▶ [EXERCISE REQUIREMENTS]
Leave out all pictures while you copy the lines exactly from the one with "At what coordinates" through the last line of the listing.

▶ [DATA IN THIS EXERCISE]
★ ★ ★ ★ ★ ★ ★
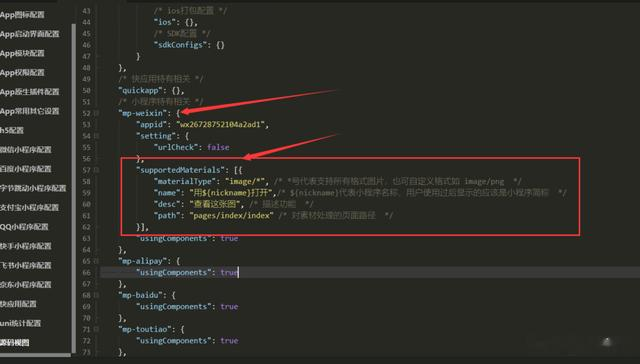Open the App图标配置 section
Screen dimensions: 640x364
click(x=22, y=15)
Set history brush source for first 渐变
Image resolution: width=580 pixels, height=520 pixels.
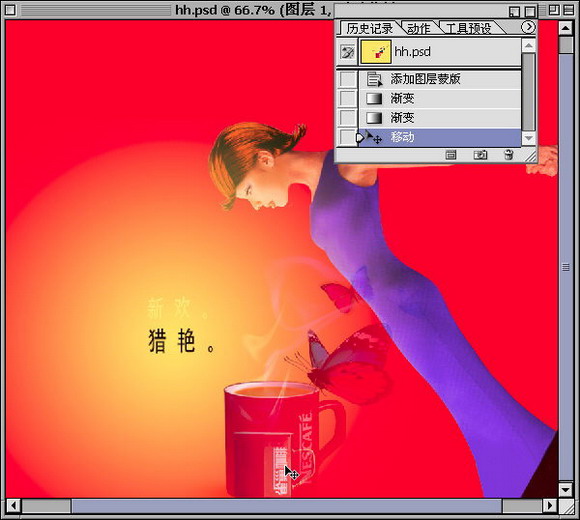348,98
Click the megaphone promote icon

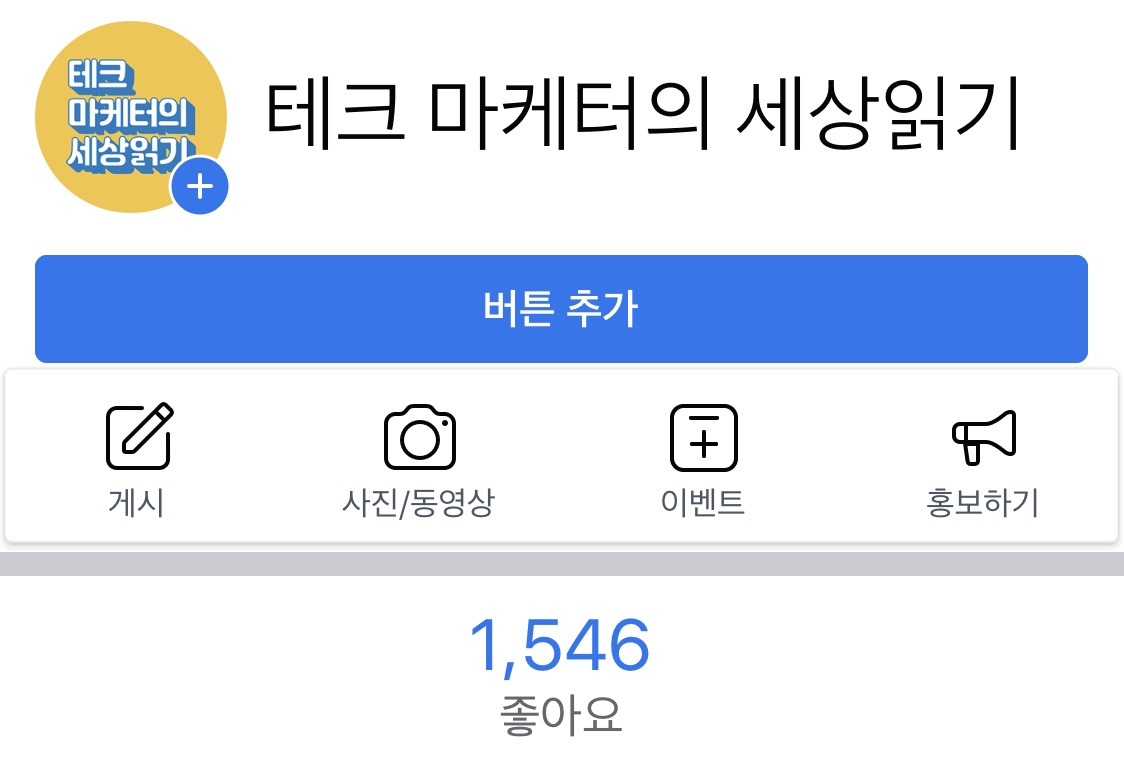coord(984,437)
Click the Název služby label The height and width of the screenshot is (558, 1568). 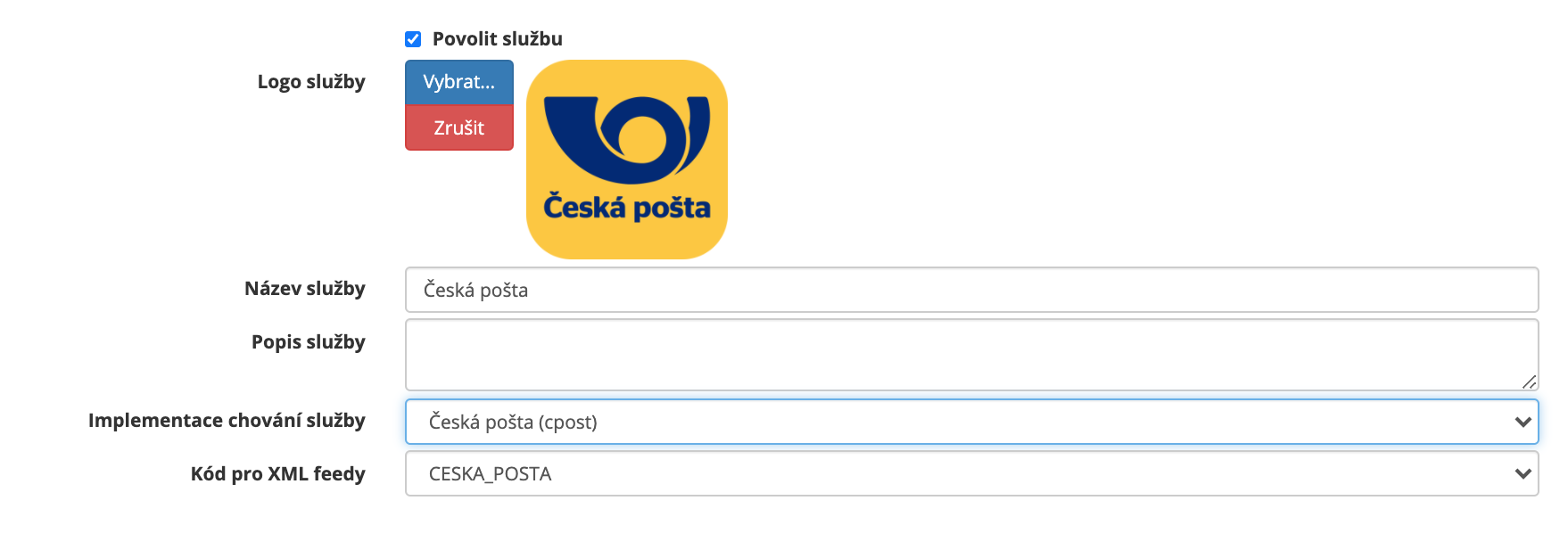305,289
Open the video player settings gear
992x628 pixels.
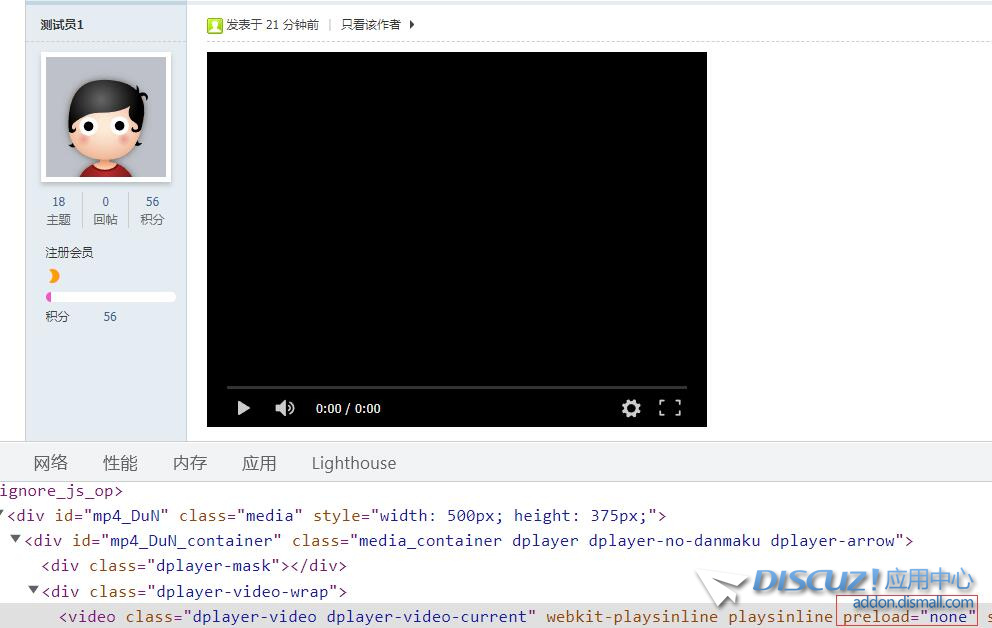point(631,408)
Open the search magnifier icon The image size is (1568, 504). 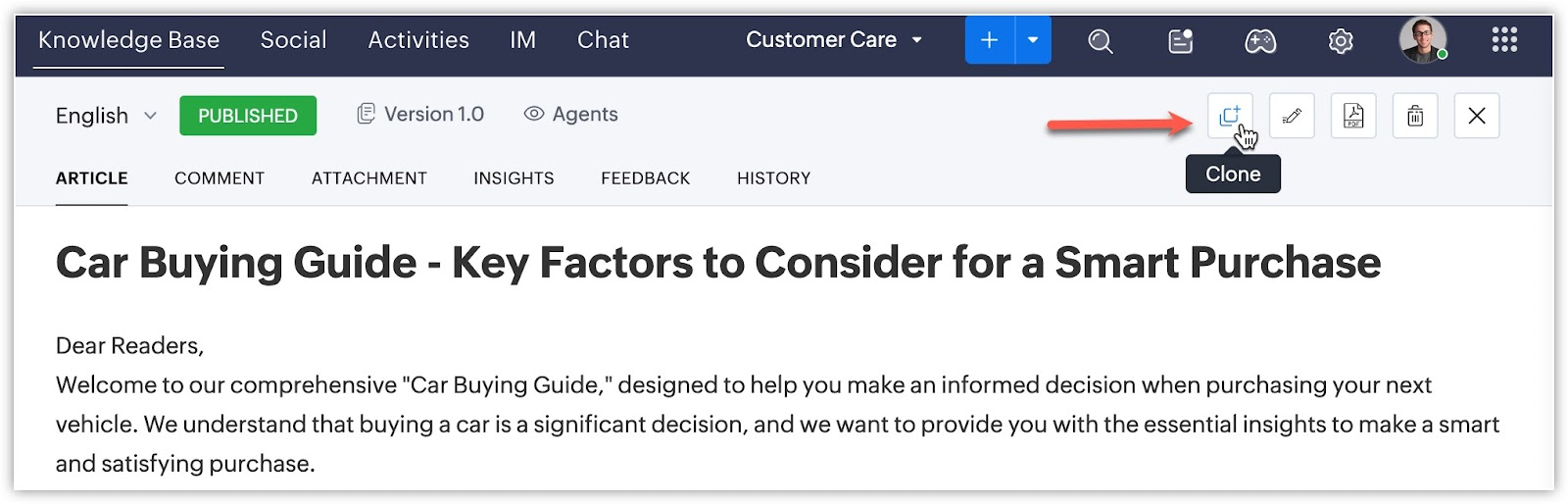(x=1101, y=41)
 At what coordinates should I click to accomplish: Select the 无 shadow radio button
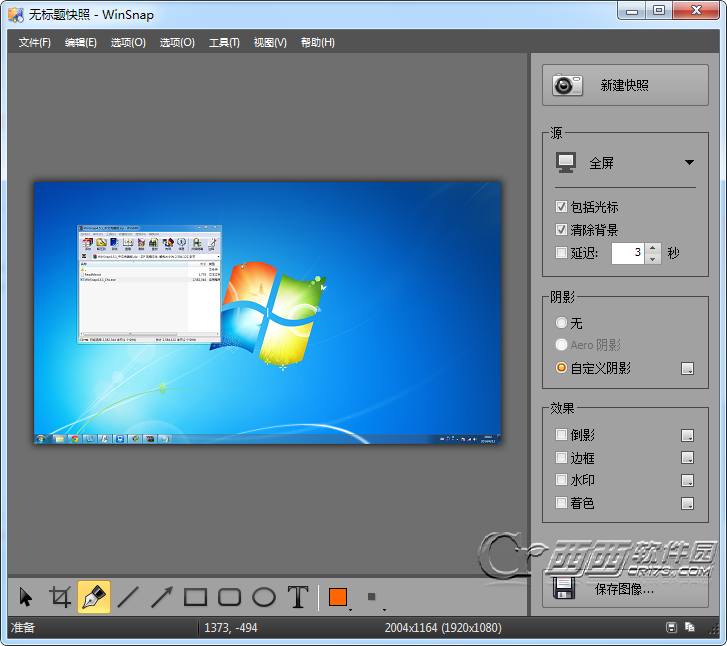[x=562, y=323]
★ ★ ★ ★ ★ ★ ★
▶ [RESPONSE TO THE TASK]
 At what coordinates should I click to accomplish: Select the 无 shadow radio button
[x=562, y=323]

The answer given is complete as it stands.